What intrigued Angel the most was how the sky stood behind it, forever frozen at 6:38 Q.M.—the Quarter Moon—right when the Sun would have set. But the Sun and Moon had mysteriously vanished that day, leaving not a trace as to where they might have gone. It was a mirrored reflection of what had happened in Paravald, only three years prior.

The sky had stayed frozen for the past 14 years. With no Sun to set the sky, with no Moon to turn the tides, the world had stopped, the clock along with it.

But it was strange how only Windham had been affected. Paravald and Wayward had carried on, as if unaware that they had left a part of themselves behind. Perhaps it was because it was the only territory that both worlds shared—the Mid Ring, they called it, for Windham being located right in the center of the two worlds.

Without the Sun and Moon, Windham would remain frozen. Five more days of this deconstructed time, and the world would crack under pressure, bits and pieces of itself floating around in an abyss with no purpose, no direction.
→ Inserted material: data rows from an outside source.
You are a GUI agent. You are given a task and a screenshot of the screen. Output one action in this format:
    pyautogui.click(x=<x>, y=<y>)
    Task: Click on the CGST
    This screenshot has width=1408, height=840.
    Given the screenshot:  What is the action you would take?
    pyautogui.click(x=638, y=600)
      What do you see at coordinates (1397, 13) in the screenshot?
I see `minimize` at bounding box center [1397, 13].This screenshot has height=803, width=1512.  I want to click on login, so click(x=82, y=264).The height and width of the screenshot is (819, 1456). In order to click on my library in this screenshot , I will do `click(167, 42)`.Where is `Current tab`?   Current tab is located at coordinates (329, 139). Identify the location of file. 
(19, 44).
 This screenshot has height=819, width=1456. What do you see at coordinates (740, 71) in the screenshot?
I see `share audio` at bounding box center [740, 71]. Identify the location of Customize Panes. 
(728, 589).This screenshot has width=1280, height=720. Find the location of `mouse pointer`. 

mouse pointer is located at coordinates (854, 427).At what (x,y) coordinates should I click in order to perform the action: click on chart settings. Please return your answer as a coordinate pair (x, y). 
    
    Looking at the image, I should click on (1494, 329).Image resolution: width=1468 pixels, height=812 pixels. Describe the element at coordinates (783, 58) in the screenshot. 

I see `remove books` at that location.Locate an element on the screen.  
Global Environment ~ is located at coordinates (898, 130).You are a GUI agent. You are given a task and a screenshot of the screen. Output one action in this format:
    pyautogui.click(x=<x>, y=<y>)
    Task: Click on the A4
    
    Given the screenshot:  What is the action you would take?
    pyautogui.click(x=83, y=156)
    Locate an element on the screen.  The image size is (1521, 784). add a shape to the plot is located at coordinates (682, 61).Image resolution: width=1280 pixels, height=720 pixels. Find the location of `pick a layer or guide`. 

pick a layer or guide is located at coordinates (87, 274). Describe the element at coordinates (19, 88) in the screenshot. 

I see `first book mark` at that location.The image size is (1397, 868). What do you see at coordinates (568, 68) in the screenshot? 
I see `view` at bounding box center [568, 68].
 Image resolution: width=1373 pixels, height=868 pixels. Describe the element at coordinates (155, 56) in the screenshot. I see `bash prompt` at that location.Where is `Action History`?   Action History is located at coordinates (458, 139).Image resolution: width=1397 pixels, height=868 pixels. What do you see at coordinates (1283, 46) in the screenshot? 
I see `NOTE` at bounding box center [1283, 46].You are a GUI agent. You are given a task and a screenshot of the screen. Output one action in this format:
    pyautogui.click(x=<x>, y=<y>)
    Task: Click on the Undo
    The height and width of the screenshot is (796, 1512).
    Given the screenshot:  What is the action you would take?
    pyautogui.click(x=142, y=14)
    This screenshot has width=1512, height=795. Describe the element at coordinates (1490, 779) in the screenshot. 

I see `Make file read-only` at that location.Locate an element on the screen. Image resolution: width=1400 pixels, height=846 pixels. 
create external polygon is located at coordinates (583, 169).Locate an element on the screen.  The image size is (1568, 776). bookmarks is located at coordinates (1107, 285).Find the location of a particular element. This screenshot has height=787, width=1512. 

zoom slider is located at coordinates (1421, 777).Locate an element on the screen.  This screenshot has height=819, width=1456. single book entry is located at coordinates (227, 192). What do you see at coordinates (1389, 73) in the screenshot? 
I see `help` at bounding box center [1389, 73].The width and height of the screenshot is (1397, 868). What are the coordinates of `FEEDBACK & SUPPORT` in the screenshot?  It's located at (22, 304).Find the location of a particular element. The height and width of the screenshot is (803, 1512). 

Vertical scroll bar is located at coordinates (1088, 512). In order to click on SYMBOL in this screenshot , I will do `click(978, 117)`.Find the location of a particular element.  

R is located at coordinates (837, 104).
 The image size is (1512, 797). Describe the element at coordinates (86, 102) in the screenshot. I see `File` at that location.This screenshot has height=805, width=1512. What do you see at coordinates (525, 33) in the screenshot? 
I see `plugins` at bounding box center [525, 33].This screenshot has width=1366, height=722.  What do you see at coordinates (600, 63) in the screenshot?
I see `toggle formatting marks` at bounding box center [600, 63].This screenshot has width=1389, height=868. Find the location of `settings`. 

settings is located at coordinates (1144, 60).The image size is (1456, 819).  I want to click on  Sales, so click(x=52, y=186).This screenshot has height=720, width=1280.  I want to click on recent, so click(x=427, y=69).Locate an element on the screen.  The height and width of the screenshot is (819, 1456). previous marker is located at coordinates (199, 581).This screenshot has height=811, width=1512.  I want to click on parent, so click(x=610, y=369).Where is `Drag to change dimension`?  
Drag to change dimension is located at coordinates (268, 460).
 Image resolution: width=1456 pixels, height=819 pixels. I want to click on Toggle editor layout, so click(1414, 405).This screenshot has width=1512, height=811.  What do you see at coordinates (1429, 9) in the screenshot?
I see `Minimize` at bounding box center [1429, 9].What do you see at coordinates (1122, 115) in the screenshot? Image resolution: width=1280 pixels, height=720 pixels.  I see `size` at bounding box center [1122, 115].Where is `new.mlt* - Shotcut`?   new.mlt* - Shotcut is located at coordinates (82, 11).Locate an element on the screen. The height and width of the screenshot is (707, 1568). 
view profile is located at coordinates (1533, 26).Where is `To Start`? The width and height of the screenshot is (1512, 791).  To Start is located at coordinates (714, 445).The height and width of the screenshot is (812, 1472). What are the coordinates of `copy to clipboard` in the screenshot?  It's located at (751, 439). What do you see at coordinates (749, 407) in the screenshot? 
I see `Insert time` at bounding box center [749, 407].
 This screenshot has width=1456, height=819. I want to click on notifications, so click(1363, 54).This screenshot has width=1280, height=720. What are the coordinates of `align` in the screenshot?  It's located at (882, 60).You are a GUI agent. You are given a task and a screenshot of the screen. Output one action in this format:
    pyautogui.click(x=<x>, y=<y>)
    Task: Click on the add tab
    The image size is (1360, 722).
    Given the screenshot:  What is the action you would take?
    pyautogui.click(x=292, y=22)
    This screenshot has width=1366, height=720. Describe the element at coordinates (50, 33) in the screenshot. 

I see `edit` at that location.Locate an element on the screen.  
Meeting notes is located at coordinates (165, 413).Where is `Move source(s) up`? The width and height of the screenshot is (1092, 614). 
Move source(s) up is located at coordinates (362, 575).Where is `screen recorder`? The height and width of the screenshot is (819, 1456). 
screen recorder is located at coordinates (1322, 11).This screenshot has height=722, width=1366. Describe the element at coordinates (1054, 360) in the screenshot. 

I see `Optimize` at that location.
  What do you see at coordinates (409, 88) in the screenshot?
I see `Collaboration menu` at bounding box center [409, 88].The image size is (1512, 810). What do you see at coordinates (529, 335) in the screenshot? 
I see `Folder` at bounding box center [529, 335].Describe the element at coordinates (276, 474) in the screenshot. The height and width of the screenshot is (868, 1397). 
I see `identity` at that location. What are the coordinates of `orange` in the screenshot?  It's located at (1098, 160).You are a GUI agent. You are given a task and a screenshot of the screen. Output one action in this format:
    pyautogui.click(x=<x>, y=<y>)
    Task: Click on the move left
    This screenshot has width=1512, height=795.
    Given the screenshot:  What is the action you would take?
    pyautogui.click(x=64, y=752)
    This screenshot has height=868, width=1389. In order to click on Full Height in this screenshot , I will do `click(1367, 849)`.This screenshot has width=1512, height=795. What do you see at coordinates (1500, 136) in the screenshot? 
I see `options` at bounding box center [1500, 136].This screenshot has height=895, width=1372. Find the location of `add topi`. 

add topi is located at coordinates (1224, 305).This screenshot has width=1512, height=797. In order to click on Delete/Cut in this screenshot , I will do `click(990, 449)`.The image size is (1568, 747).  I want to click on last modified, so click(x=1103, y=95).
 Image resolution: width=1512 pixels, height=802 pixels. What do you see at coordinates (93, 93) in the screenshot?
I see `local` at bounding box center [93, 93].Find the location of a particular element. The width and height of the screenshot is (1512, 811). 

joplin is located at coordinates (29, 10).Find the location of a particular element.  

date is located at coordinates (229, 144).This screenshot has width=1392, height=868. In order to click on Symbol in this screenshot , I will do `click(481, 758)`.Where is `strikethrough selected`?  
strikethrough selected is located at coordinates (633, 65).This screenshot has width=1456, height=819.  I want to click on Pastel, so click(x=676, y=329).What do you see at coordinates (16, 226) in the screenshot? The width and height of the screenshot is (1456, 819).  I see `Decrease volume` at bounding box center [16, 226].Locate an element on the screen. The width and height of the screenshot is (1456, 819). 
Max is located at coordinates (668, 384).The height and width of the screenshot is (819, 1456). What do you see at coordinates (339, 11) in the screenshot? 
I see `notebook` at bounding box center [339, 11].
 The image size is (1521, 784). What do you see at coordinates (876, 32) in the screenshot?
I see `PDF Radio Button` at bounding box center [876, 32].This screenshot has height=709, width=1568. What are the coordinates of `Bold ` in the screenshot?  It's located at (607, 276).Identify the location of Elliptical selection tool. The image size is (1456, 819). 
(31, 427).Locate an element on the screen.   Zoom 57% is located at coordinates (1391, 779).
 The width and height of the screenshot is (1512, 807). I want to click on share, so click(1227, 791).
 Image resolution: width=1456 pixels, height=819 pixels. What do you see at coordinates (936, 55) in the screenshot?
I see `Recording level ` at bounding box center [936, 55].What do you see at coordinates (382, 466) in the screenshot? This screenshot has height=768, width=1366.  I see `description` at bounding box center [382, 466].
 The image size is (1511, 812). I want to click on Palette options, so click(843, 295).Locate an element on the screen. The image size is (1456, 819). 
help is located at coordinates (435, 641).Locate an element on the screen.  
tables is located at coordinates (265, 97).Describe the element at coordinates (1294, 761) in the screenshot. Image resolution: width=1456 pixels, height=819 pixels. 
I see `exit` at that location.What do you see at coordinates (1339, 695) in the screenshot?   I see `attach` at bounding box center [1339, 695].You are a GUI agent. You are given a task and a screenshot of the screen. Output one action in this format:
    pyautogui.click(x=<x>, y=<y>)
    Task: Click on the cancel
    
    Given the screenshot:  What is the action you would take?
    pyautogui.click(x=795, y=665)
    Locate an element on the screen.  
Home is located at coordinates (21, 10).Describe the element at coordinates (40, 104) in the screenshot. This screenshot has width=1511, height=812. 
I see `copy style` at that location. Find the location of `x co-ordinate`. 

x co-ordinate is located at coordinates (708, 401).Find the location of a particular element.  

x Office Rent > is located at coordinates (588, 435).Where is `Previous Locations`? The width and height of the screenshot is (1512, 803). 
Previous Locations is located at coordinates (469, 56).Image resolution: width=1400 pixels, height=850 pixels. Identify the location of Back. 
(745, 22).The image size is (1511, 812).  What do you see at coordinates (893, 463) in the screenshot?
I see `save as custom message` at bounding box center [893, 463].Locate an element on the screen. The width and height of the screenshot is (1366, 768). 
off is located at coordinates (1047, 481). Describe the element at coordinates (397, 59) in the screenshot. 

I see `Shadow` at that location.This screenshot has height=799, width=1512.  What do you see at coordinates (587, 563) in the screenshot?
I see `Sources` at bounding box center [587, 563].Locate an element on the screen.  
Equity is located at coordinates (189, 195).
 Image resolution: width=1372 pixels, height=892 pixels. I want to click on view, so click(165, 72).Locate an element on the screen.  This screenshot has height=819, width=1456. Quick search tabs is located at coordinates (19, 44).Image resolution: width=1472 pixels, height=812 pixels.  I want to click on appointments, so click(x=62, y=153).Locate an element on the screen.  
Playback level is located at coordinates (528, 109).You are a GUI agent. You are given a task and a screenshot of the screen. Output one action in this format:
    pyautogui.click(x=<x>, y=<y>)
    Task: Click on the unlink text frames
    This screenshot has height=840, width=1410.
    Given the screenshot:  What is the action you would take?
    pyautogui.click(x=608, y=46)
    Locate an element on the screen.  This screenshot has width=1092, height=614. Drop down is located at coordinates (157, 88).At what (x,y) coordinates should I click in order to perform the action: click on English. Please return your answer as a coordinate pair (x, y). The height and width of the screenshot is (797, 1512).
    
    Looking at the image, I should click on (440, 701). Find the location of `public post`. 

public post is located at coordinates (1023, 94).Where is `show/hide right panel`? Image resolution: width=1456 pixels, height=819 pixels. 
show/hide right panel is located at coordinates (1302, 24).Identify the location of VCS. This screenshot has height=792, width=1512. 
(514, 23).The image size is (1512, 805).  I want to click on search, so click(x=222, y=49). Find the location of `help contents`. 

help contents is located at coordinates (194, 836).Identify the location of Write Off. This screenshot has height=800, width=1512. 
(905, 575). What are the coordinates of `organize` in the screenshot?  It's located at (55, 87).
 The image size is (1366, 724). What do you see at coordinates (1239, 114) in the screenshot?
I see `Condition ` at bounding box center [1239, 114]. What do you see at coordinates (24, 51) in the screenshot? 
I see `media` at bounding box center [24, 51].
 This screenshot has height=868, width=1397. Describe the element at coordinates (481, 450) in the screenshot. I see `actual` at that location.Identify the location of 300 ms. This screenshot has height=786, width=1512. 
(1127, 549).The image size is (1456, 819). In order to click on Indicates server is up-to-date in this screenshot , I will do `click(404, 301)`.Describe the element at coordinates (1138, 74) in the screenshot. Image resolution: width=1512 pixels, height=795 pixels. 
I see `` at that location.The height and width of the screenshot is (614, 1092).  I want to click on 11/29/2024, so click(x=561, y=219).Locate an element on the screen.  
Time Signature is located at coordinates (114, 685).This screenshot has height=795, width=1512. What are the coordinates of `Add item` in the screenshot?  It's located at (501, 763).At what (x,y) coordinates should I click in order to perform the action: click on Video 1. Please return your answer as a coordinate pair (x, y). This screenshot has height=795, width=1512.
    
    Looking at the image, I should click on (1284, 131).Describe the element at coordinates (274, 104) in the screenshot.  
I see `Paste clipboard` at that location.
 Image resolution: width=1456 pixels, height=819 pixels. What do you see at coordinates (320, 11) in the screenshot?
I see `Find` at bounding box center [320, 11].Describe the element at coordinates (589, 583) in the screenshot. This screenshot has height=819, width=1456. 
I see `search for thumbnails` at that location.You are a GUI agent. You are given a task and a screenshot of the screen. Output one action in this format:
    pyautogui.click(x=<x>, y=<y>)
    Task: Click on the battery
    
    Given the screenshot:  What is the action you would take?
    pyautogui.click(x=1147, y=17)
Not for the first time, Angel wondered for the well-being of Nylie and her friends, and if they had made any progress in finding the Aydar and the Asad. She sometimes found it hard to believe that the world would end in five days, because of two stubborn people she had the displeasure of knowing intimately—her mother and father.

If they don't work out their damn issues, Angel thought angrily, I'll kill them.

Her entire family was selfish, cruel, ruined from the inside out. Every single person. It was amazing, really, how each of them were all rotten in their own way. Even Tristen. Especially Tristen.

"I love it when you look like that," Arkin said, drawing Angel back from her thoughts.

"Look like what?" she said irritably.

"Like you're thinking about something too deep for the rest of us to understand."

Angel rolled her eyes. "Are we getting on this damn train, or what?"

"After you," he said mockingly.

"Don't give me that gentleman-ly bullshit," she said, not looking back as she stomped across the station and onto the train.

Paravald required a different Angel, someone she was no longer used to being. Cold and selfish. On a normal day, she was all of those things. But the place they were going now, Osinharo--Paravald's biggest city--it required her to be just like her sister.